**KETENTUAN LATIHAN**
Menurut teks tentang arsitektur Prancis di bawah, di mana terutama dibangun banyak istana kediaman rancangan Italia?

**POTONGAN DOKUMEN**
================
Secara teknis, tidak ada arsitektur yang diberi nama Arsitektur Prancis. Nama lama arsitektur Gothic adalah arsitektur Prancis, sebutan "Ghotic" muncul sebagai bentuk bergaya dan digunakan secara luas.
Sebelum munculnya arsitektur Gothic ini, Prancis telah menggunakan arsitektur Romawi seperti sebagian Eropa Barat (dengan pengecualian Semenanjung Iberia yang menggunakan arsitektur Moor). Beberapa contoh hebat gereja Romawi di Prancis adalah Basilika Saint Sernin di Toulouse dan reruntuhan Biara Cluny (hancur semasa Revolusi dan Perang Napoleon). [5]
Akhir perang seratus tahun menandakan tahap penting dalam perubahan arsitektur Prancis. Itulah masa Renaissans Prancis dan beberapa seniman dari Italia dan Spanyol di undang ke Prancis. Banyak istana kediaman, rancangan Italia, dibangun, terutama di Lembah Loire. Setelah Renaissans dan berakhirnya Abad Pertengahan, arsitektur Baroque menggantikan Ghotic. Tetapi di Prancis, arsitektur Baroque menuai kesuksesan besar dalam dominan sekuler daripada keagamaan. Dalam dominan sekuler, istana Versailles memiliki banyak fitur Baroque.
================
**DATA MASUKAN**

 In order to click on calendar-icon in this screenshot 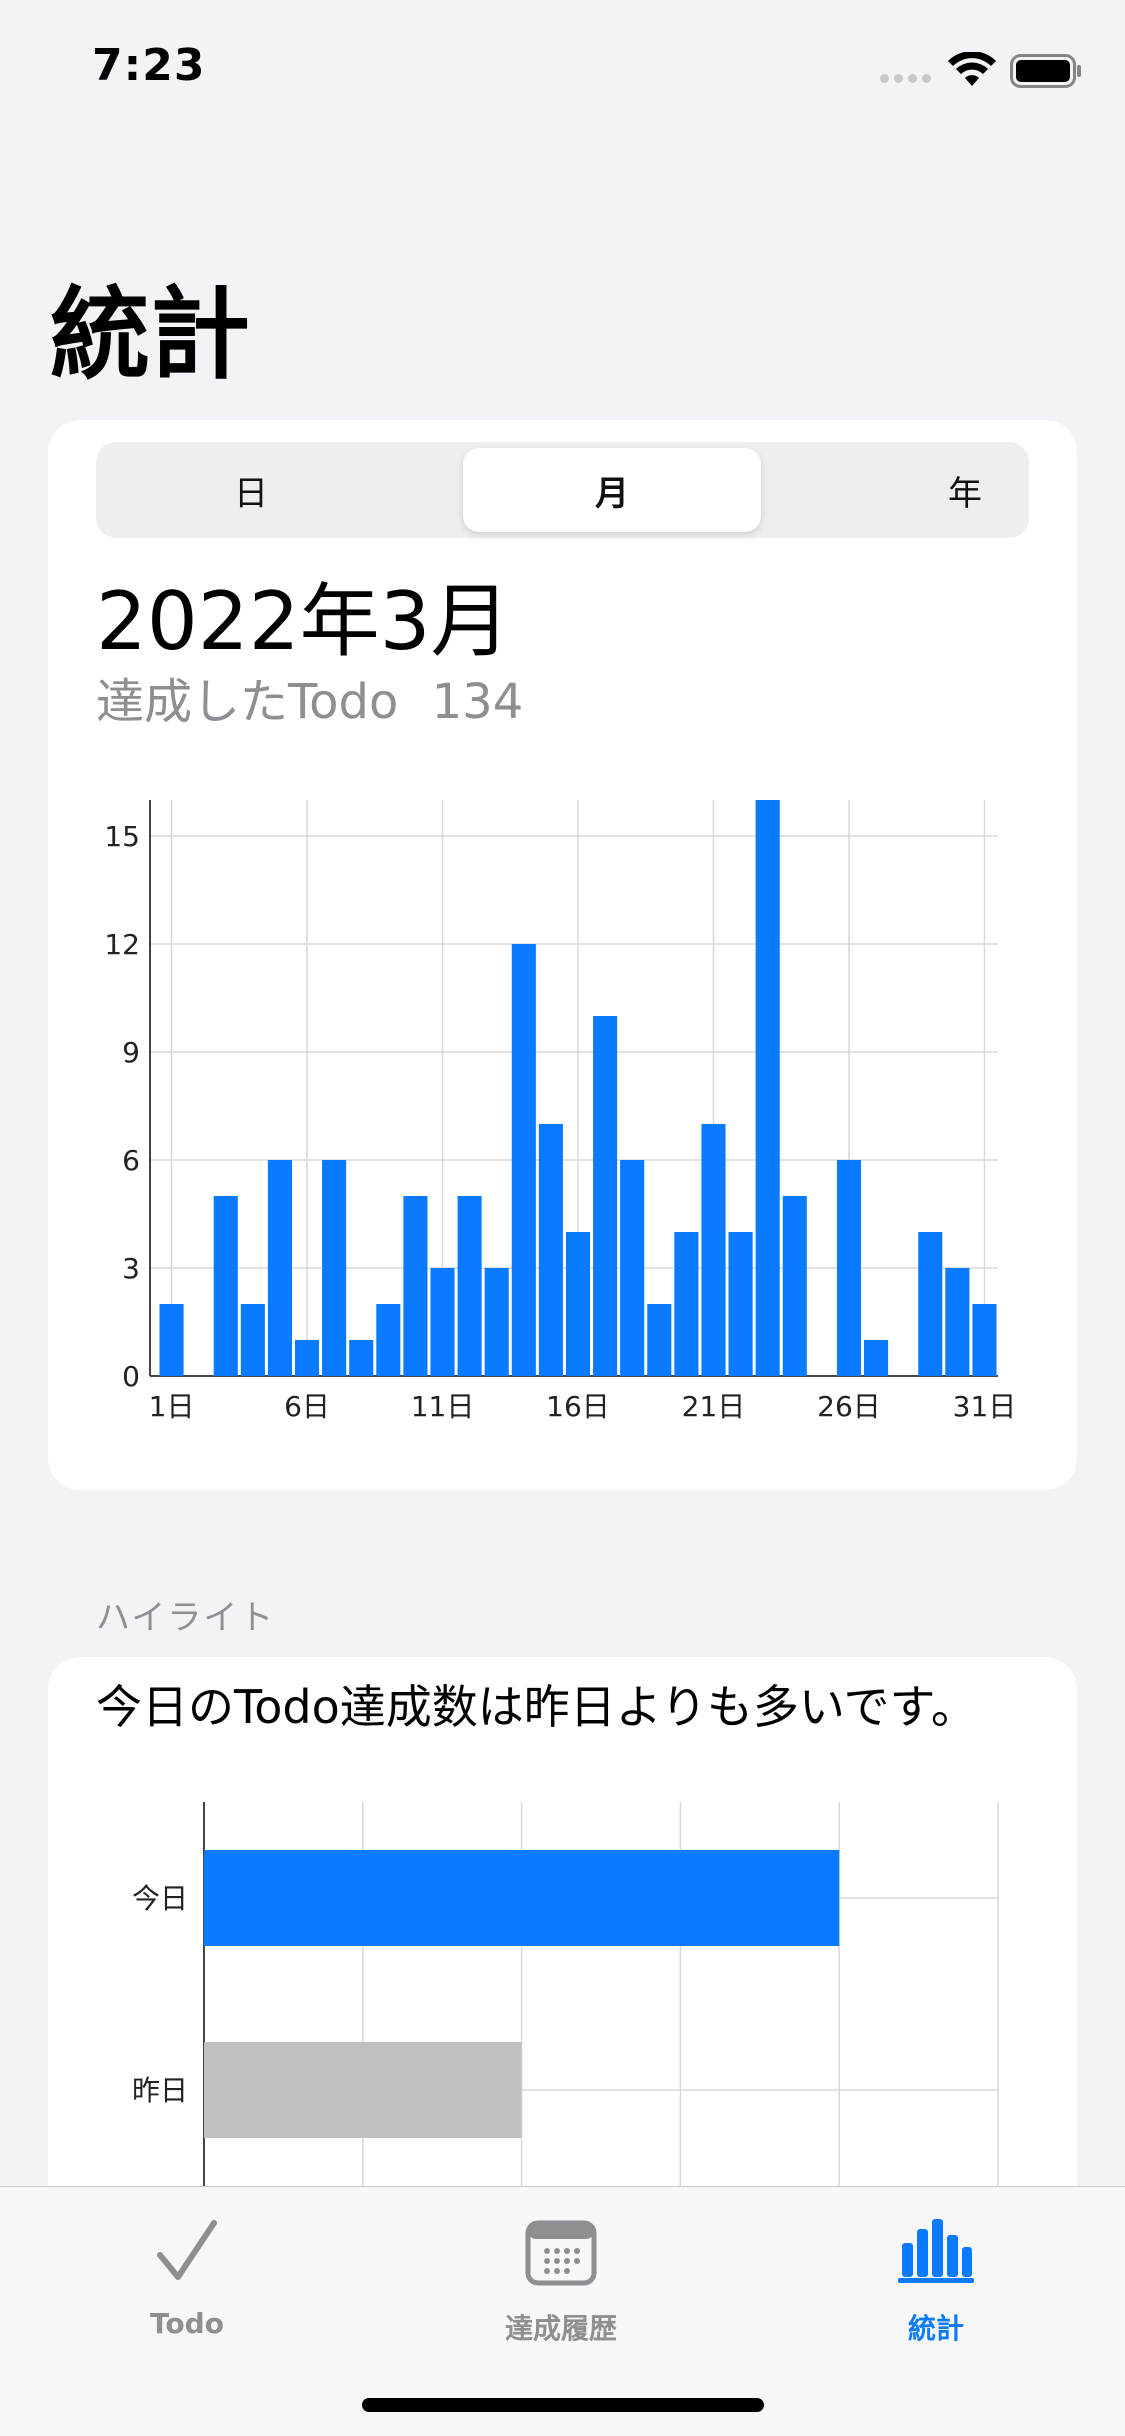, I will do `click(561, 2253)`.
================
**AREA JAWABAN**
Di Lembah Loire.